2. "Bulle market thinking", hold on top, and don't be afraid of rising!
"Bul market thinking" is completely different from "bear market thinking". The bear market thinking mainly focuses on reducing risks, short positions, and not investing, because the decline of most stocks will cause damage to the principal of their investment holdings. But what about the "bull market thinking"?
What is the main thing in the bull market? It is up, and it is upsides rising. So, what are you most afraid of during the rise? It's a short position.
So, what should be like in the "bull market thinking"? That is: hold it as the main! Don’t worry about the price of stocks falling "cliff-like" as it rarely happens in a bull market, and it won’t happen at all. The greater probability is an increase, but the stock’s increase and time are different.
Don’t think about taking stocks off profits in the middle of the process, as they will often continue to rise after the rise.
1. During the bull market, it is mainly to hold stocks, and you are not afraid of rising highs;
2. A-shares are a general type of stock market, which means that when a bull market comes, most stocks will rise, so don’t worry about holding or not rising.
3. Since the bull market has risen significantly, it will be a bad presentation with any thinking to understand it.

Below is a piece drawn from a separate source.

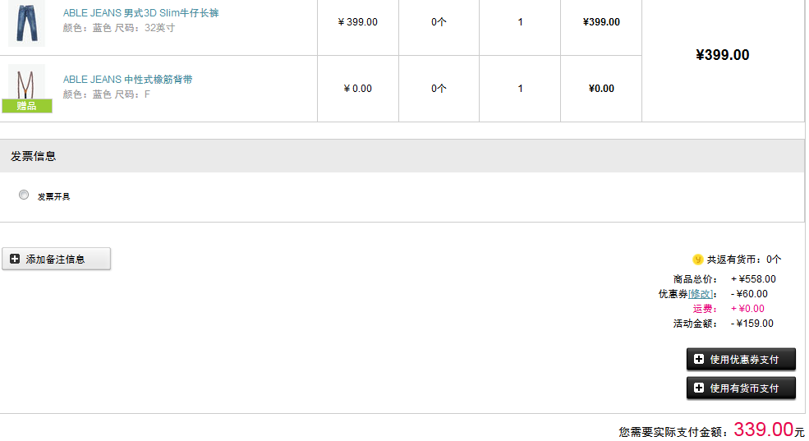This screenshot has height=441, width=809.
Task: Open ABLE JEANS 中性式橡筋背带 product link
Action: (x=127, y=80)
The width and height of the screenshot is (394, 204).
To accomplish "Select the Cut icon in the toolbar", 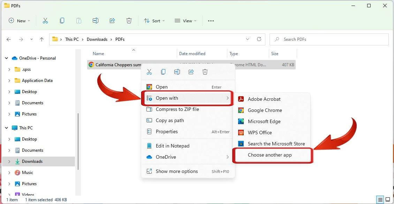I will pyautogui.click(x=45, y=21).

Find selling points, try to use technology to find selling points, and it is also a technical selling point that is longer than the weekly level.Why? Because, often when the bull market rises, emotions are accompanied by them, and emotions are analyzed from an objective perspective of the stock market, which is incomplete. So, where is the top that may appear?
1. The stock market is obviously bubble-like;
2. Investors are investing in a high position, and even resigning to trade stocks. The streets and alleys are talking about the stock market;
3. The stock market valuation is very high;
4. The points of the main index of the stock market have reached historical highs.
So, when a similar situation occurs, stop profit if you should stop profit, don’t be ruthless.